FRANKFURT — The European Central Bank pulled Italy and Spain back from immediate financial disaster Monday, driving down the countries’ dangerously high interest rates by buying billions of euros’ worth of their bonds on the open market.

But the rescue mission does not address the roots of Europe’s 21-month-old financial crisis – such as how to stop countries from building up the towering debts that led Greece, Ireland and Portugal to take bailouts after bond markets wouldn’t lend them more money at affordable rates.

Europe’s central bank has long resisted shifting from its traditional job of controlling inflation to a lead role combating the crisis. It relented last week and revived a program that had earlier made just under $113 billion in Greek, Irish and Portuguese bond purchases.

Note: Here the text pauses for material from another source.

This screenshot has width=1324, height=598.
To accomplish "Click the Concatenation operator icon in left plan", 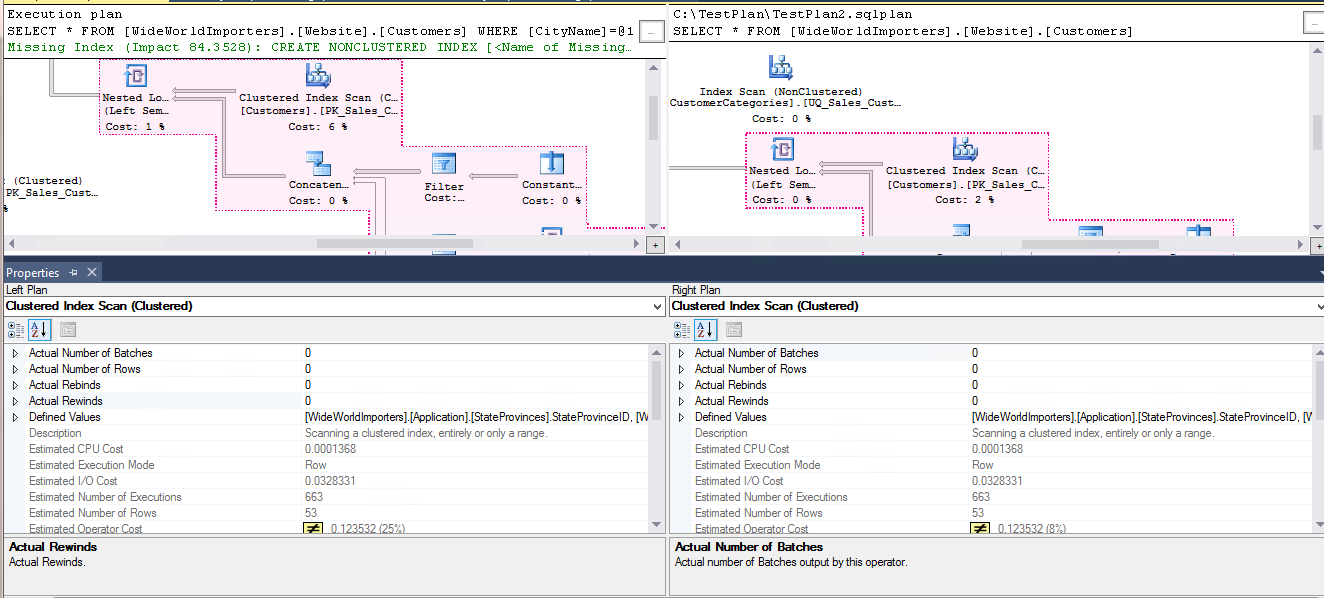I will (x=318, y=162).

The purchases drive up the face value of the bonds and reduce the interest rates to be faced on new bonds. Rates soared as a result of investor fears about the countries’ high debt and slow growth.

Italy and Spain are so much larger that the eurozone would find it virtually impossible to bail them out if they default. Supporting their debt could be a massive effort: Traders said the bank spent about $2.84 billion Monday, while analysts at the Royal Bank of Scotland see the central bank racking up about $851 billion per year in bonds at a rate of about $3.5 billion a day.

Eventually, the bank could wind up with $1.2 trillion of Spanish and Italian debt, the analysts said.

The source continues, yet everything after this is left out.